**Gegeven tekst**.

#  > Dating >  > Man zoekt Vrouw >  Waar ben je? Kom tevoorschijn!!

## Jouw wederhelft

Zoektocht naar mijn andere helft (die zich goed verstopt)

Salaam alaykom

Ik zoek een dame met geloof en een mooi karakter. 
Iemand die niet enkel oppervlakkigheid maar ook diepgang heeft. 
Wat ik vooral niet zoek is een feminist. 
Ik hoef niemands verleden te kennen, buiten zaken die wel een invloed zouden kunnen hebben naar de toekomst toe (ik noem maar een paar dingen op: verslavingen, ziektes,..). 
Verder is het belangrijk dat er een klik is (ook een fysieke klik 👀 in real life en niet enkel op foto).

Dit is wat info over me: 28 jaar, 1m78, houdt me aan de zuilen van de islam, sportief, beetje avontuurlijk. Ik rook/drink niet en ga niet uit.
Karaktereigenschappen: lief, koppig, soms ongeduldig, bezit "gezonde" jaloezie.

**Aangeleverde gegevens**.
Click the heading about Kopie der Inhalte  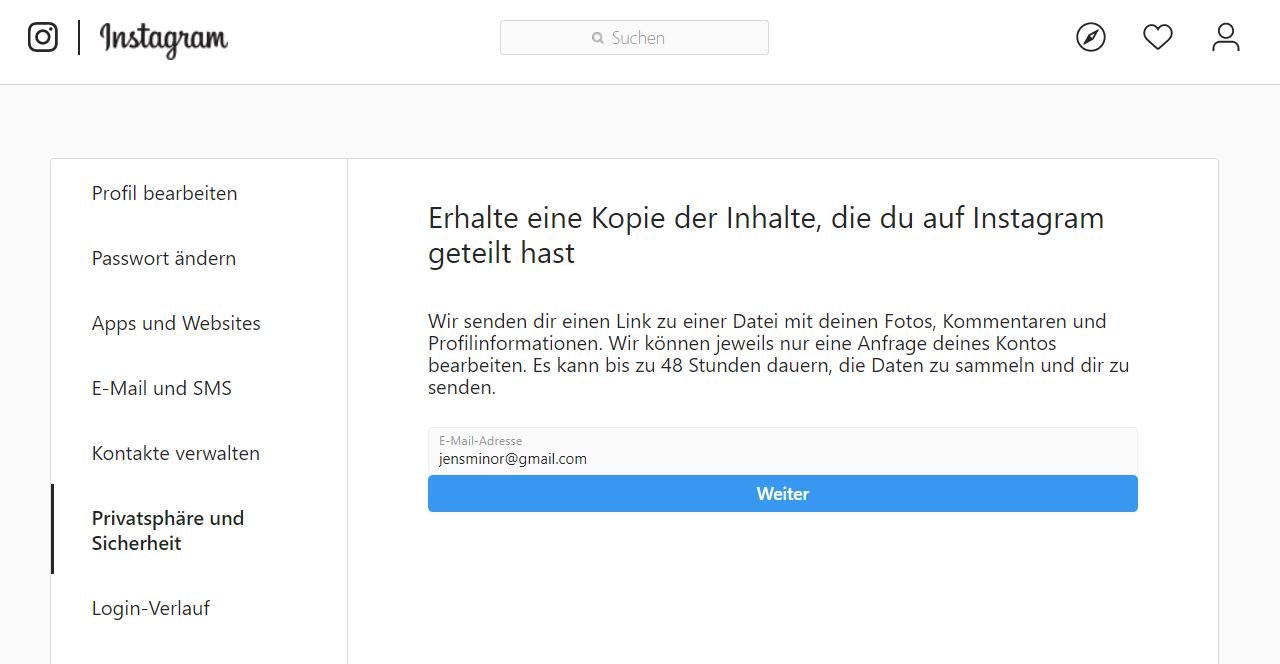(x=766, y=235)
...
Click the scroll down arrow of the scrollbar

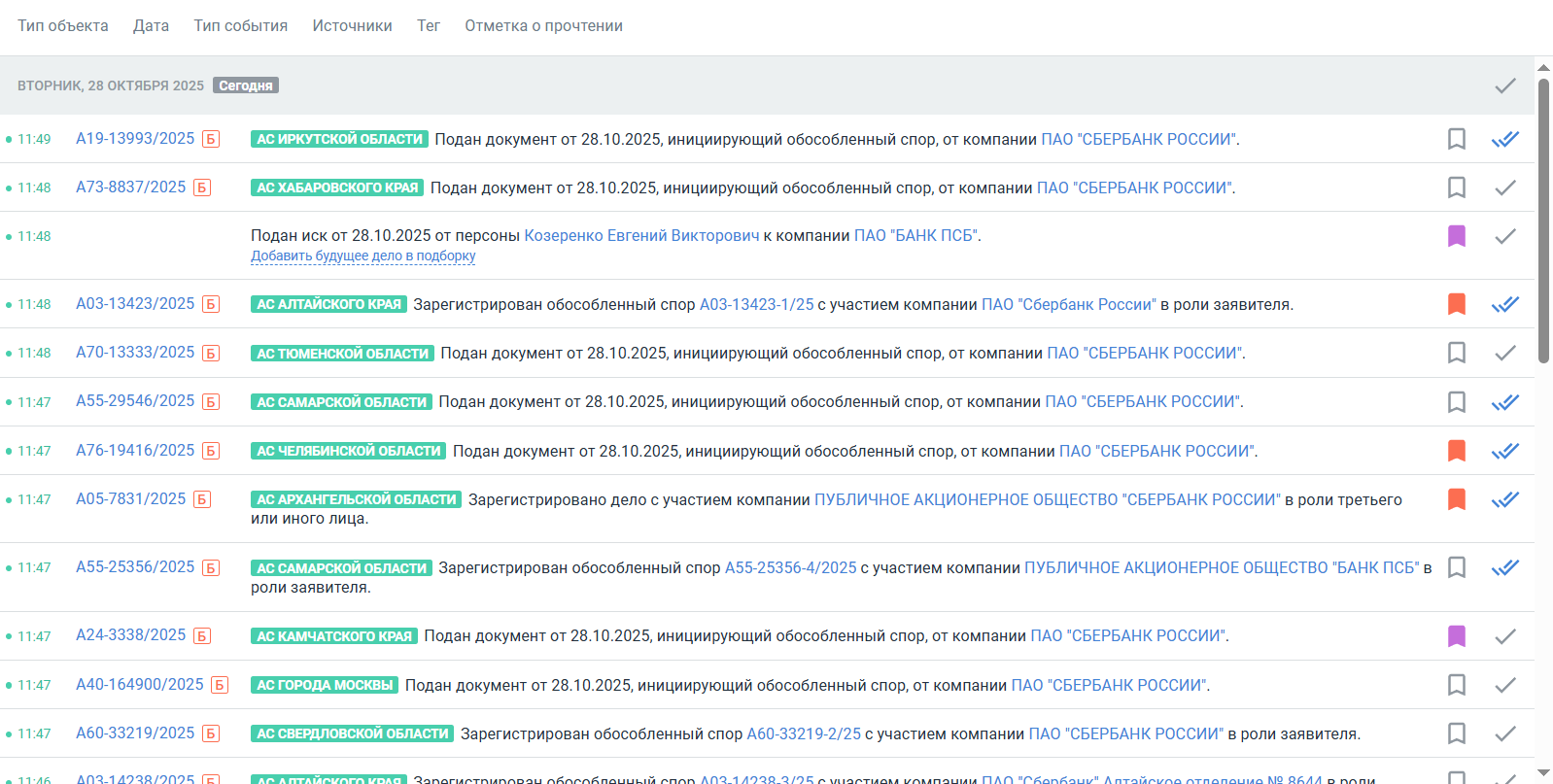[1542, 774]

**Jouw opdracht**. Schrijf het forumbericht bovenaan de pagina volledig en letterlijk over.

**Uitwerking**.
#  > Dating >  > Man zoekt Vrouw >  Waar ben je? Kom tevoorschijn!!

## Jouw wederhelft

Zoektocht naar mijn andere helft (die zich goed verstopt)

Salaam alaykom

Ik zoek een dame met geloof en een mooi karakter. 
Iemand die niet enkel oppervlakkigheid maar ook diepgang heeft. 
Wat ik vooral niet zoek is een feminist. 
Ik hoef niemands verleden te kennen, buiten zaken die wel een invloed zouden kunnen hebben naar de toekomst toe (ik noem maar een paar dingen op: verslavingen, ziektes,..). 
Verder is het belangrijk dat er een klik is (ook een fysieke klik 👀 in real life en niet enkel op foto).

Dit is wat info over me: 28 jaar, 1m78, houdt me aan de zuilen van de islam, sportief, beetje avontuurlijk. Ik rook/drink niet en ga niet uit.
Karaktereigenschappen: lief, koppig, soms ongeduldig, bezit "gezonde" jaloezie.